Inévitablement, Splice est un film de fanboy. C'est d'ailleurs Guillermo del Toro qui produit le film, et l'on sait l'amour du réalisateur mexicain pour les films de genre. Mais en cette époque où le cinéma de fanboy constitue généralement en l'amoncellement désordonné de références à pleins de films très connus qu'ils ont adorés, Vincenzo Natali au contraire s'efforce à chaque instant d'orienter son histoire vers des situations inattendues, nouvelles et surprenantes, tout en conservant à l'esprit le fil directeur de son intrigue.
C'est dans ce renouvellement constant que réside la principale qualité du film. Natali ayant eu l'intelligence d'emprunter non pas des situations ou des gimmicks à ses ainés, mais bel et bien des procédés de mise en scène qui ont prouvé leur efficacité. Et si Splice évoque Alien et The Thing ce n'est pas par des clins d'il mal placés mais par une progression dramatique similaire notamment dans le dévoilement progressif du monstre. Et avec sa créature totalement nouvelle et mutante, Natali nous offre le même frisson que lors de la sortie du film de Ridley Scott : personne ne savait quelle serait la prochaine transformation de la créature. Bon, ceci est actuellement un peu gâché par cette nouvelle mode qui consiste à communiquer en montrant tout dans les affiches et les photos d'exploitation du film ; c'est pourquoi je vous enjoint à faire comme moi et à aller voir le film assez vierge d'informations sur la créature. Du reste je pense que malgré tout l'efficacité sans faille de la construction du film surprendra même les plus informés.

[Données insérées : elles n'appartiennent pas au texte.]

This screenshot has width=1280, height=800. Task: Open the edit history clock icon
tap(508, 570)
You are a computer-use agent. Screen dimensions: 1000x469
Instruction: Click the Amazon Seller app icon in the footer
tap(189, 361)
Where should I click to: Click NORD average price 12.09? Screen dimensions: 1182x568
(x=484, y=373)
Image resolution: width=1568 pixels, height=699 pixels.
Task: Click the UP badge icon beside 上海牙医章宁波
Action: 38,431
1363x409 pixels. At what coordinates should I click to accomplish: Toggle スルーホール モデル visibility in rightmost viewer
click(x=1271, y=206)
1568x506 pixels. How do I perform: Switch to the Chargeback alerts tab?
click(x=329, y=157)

La créature semble avoir une intelligence très développée mais également très enfantine, et ses réactions se font avec la même démesure qu'un enfant. Il en résulte alors un comportement souvent incompréhensible pour les adultes, et donc plutôt terrifiant ! Il est en effet impossible de deviner vers quelle prochaine scène nous emmène Natali. Et cela faisait longtemps que je n'avais plus été confronté à cette sensation au cinéma, les films au scénario balisé, voire sans réel suspense devenant légions. A la vision de Splice c'est un délicieux sentiment d'incertitude totale qui s'empare de nous. Natali alternant avec malice les scènes très calmes et belles avec d'autres qui sont à vous glacer le sang !

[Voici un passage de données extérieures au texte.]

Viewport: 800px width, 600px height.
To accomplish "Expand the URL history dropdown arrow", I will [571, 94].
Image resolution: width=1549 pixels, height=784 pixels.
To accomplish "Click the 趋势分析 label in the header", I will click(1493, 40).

La force du film étant non seulement d'alterner ces deux types de scènes, mais également de les mixer, avec une grande subtilité. Les sentiments du spectateur sont amenés à osciller constamment entre une grande tendresse pour la créature et une peur absolue de ce qu'elle va faire. Cette dualité dans les sentiments qu'inspire la créature est tout particulièrement bien rendu dans son apparence physique. Le design de la créature, qui pourtant ne paye pas de mine face à d'autres bestioles bien plus cinégéniques (l'alien de Giger notamment), est en réalité d'une subtilité et d'une efficacité sans limites : son aspect humanoïde garantissant une facilité à la prendre en affection, tandis que les quelques malformations apportées à sa silhouette (la forme du crâne, les pattes, l'absence de cheveux et les yeux un peu trop écartés surtout) parviennent à instaurer un malaise persistant qui devient vraiment puissant dans certaines scènes clés, où il devient absolument terrifiant de fixer le regard insondable de la créature (notamment lors de cette scène horrible ou la créature, encore enfant, est au fond d'une baignoire, les remous de l'eau déformant la silhouette et accentuent encore la peur que son regard provoque).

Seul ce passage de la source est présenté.